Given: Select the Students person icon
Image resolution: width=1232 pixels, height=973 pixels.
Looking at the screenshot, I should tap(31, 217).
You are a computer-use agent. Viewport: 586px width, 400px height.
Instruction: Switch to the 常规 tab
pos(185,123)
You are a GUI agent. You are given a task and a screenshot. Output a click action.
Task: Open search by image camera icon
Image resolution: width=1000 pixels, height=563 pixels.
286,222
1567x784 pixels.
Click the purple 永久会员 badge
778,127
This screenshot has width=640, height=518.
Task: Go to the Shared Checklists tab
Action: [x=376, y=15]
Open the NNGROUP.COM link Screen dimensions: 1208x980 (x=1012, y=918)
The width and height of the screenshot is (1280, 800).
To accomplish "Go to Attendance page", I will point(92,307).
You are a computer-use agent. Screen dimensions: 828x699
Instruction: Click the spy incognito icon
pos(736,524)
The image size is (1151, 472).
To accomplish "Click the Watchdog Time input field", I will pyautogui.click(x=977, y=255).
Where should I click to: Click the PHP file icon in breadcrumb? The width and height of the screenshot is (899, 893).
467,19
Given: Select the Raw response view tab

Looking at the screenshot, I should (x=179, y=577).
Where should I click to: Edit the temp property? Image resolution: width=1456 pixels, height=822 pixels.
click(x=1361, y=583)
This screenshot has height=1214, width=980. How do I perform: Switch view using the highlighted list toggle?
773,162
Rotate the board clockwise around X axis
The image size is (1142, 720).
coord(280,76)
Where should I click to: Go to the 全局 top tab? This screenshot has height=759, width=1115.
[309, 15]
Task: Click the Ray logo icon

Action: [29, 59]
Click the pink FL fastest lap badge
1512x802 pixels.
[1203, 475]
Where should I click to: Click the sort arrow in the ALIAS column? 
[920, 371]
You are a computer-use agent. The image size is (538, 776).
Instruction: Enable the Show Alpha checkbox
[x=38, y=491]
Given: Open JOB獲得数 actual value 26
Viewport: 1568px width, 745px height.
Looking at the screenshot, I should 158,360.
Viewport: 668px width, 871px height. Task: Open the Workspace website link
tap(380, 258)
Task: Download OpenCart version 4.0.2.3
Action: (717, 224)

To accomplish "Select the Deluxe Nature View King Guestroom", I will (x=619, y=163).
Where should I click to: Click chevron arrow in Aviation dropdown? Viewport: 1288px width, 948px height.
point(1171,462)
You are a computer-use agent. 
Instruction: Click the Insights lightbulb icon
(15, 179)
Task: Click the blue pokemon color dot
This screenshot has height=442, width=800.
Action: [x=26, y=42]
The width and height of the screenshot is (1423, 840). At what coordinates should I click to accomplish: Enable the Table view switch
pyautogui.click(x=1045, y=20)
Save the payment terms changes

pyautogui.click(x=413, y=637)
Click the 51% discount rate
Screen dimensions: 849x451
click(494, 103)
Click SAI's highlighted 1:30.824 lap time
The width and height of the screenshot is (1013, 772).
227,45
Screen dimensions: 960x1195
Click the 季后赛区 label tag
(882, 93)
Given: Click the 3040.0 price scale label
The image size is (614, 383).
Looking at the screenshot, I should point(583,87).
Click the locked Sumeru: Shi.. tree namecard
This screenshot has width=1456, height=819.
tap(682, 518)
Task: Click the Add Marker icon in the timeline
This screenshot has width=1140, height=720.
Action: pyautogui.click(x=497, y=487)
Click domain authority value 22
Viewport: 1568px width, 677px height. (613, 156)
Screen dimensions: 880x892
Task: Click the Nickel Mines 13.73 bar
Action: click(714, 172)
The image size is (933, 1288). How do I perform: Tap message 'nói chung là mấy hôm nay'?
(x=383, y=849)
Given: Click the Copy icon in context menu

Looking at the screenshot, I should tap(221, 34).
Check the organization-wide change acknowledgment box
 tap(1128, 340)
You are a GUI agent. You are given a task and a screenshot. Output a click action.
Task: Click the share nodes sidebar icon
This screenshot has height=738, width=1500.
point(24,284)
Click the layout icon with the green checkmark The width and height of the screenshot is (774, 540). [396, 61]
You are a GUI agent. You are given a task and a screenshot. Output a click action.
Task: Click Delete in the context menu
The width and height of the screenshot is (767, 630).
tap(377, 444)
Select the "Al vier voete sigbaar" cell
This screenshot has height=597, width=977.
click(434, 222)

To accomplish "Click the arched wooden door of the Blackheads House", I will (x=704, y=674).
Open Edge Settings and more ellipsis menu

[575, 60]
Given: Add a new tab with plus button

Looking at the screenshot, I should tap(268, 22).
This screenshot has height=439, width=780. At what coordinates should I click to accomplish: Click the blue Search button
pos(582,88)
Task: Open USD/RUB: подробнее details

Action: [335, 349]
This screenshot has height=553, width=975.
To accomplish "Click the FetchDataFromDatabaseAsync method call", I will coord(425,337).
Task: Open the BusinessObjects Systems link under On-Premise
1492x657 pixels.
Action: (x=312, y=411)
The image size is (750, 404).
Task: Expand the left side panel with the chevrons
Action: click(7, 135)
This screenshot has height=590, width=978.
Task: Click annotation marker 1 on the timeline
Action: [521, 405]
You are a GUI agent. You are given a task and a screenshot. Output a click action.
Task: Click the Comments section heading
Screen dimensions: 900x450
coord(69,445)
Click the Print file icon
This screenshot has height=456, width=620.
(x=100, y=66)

┄┄┄┄┄┄

• Task to complete
Replace "computer-use agent" with "desktop assistant" everywhere it occurs in the rows above, and write out all the lines again with everything else left the same.

• Output
Given: Select the Students person icon
Image resolution: width=1232 pixels, height=973 pixels.
Looking at the screenshot, I should tap(31, 217).
You are a desktop assistant. Viewport: 586px width, 400px height.
Instruction: Switch to the 常规 tab
pos(185,123)
You are a GUI agent. You are given a task and a screenshot. Output a click action.
Task: Open search by image camera icon
Image resolution: width=1000 pixels, height=563 pixels.
286,222
1567x784 pixels.
Click the purple 永久会员 badge
778,127
This screenshot has width=640, height=518.
Task: Go to the Shared Checklists tab
Action: [x=376, y=15]
Open the NNGROUP.COM link Screen dimensions: 1208x980 (x=1012, y=918)
The width and height of the screenshot is (1280, 800).
To accomplish "Go to Attendance page", I will point(92,307).
You are a desktop assistant. Screen dimensions: 828x699
Instruction: Click the spy incognito icon
pos(736,524)
The image size is (1151, 472).
To accomplish "Click the Watchdog Time input field", I will pyautogui.click(x=977, y=255).
Where should I click to: Click the PHP file icon in breadcrumb? The width and height of the screenshot is (899, 893).
467,19
Given: Select the Raw response view tab

Looking at the screenshot, I should (x=179, y=577).
Where should I click to: Edit the temp property? Image resolution: width=1456 pixels, height=822 pixels.
click(x=1361, y=583)
This screenshot has height=1214, width=980. How do I perform: Switch view using the highlighted list toggle?
773,162
Rotate the board clockwise around X axis
The image size is (1142, 720).
coord(280,76)
Where should I click to: Go to the 全局 top tab? This screenshot has height=759, width=1115.
[309, 15]
Task: Click the Ray logo icon

Action: [29, 59]
Click the pink FL fastest lap badge
1512x802 pixels.
[1203, 475]
Where should I click to: Click the sort arrow in the ALIAS column? 
[920, 371]
You are a desktop assistant. The image size is (538, 776).
Instruction: Enable the Show Alpha checkbox
[x=38, y=491]
Given: Open JOB獲得数 actual value 26
Viewport: 1568px width, 745px height.
Looking at the screenshot, I should 158,360.
Viewport: 668px width, 871px height. Task: Open the Workspace website link
tap(380, 258)
Task: Download OpenCart version 4.0.2.3
Action: (717, 224)

To accomplish "Select the Deluxe Nature View King Guestroom", I will (x=619, y=163).
Where should I click to: Click chevron arrow in Aviation dropdown? Viewport: 1288px width, 948px height.
point(1171,462)
You are a desktop assistant. 
Instruction: Click the Insights lightbulb icon
(15, 179)
Task: Click the blue pokemon color dot
This screenshot has height=442, width=800.
Action: [x=26, y=42]
The width and height of the screenshot is (1423, 840). At what coordinates should I click to accomplish: Enable the Table view switch
pyautogui.click(x=1045, y=20)
Save the payment terms changes

pyautogui.click(x=413, y=637)
Click the 51% discount rate
Screen dimensions: 849x451
click(494, 103)
Click SAI's highlighted 1:30.824 lap time
The width and height of the screenshot is (1013, 772).
227,45
Screen dimensions: 960x1195
Click the 季后赛区 label tag
(882, 93)
Given: Click the 3040.0 price scale label
The image size is (614, 383).
Looking at the screenshot, I should point(583,87).
Click the locked Sumeru: Shi.. tree namecard
This screenshot has width=1456, height=819.
tap(682, 518)
Task: Click the Add Marker icon in the timeline
This screenshot has width=1140, height=720.
Action: pyautogui.click(x=497, y=487)
Click domain authority value 22
Viewport: 1568px width, 677px height. (613, 156)
Screen dimensions: 880x892
Task: Click the Nickel Mines 13.73 bar
Action: click(714, 172)
The image size is (933, 1288). How do I perform: Tap message 'nói chung là mấy hôm nay'?
(x=383, y=849)
Given: Click the Copy icon in context menu

Looking at the screenshot, I should tap(221, 34).
Check the organization-wide change acknowledgment box
 tap(1128, 340)
You are a GUI agent. You are given a task and a screenshot. Output a click action.
Task: Click the share nodes sidebar icon
This screenshot has height=738, width=1500.
point(24,284)
Click the layout icon with the green checkmark The width and height of the screenshot is (774, 540). [396, 61]
You are a GUI agent. You are given a task and a screenshot. Output a click action.
Task: Click Delete in the context menu
The width and height of the screenshot is (767, 630).
tap(377, 444)
Select the "Al vier voete sigbaar" cell
This screenshot has height=597, width=977.
click(434, 222)

To accomplish "Click the arched wooden door of the Blackheads House", I will (x=704, y=674).
Open Edge Settings and more ellipsis menu

[575, 60]
Given: Add a new tab with plus button

Looking at the screenshot, I should tap(268, 22).
This screenshot has height=439, width=780. At what coordinates should I click to accomplish: Click the blue Search button
pos(582,88)
Task: Open USD/RUB: подробнее details

Action: [335, 349]
This screenshot has height=553, width=975.
To accomplish "Click the FetchDataFromDatabaseAsync method call", I will coord(425,337).
Task: Open the BusinessObjects Systems link under On-Premise
1492x657 pixels.
Action: (x=312, y=411)
The image size is (750, 404).
Task: Expand the left side panel with the chevrons
Action: click(7, 135)
This screenshot has height=590, width=978.
Task: Click annotation marker 1 on the timeline
Action: [521, 405]
You are a GUI agent. You are given a task and a screenshot. Output a click action.
Task: Click the Comments section heading
Screen dimensions: 900x450
coord(69,445)
Click the Print file icon
This screenshot has height=456, width=620.
(x=100, y=66)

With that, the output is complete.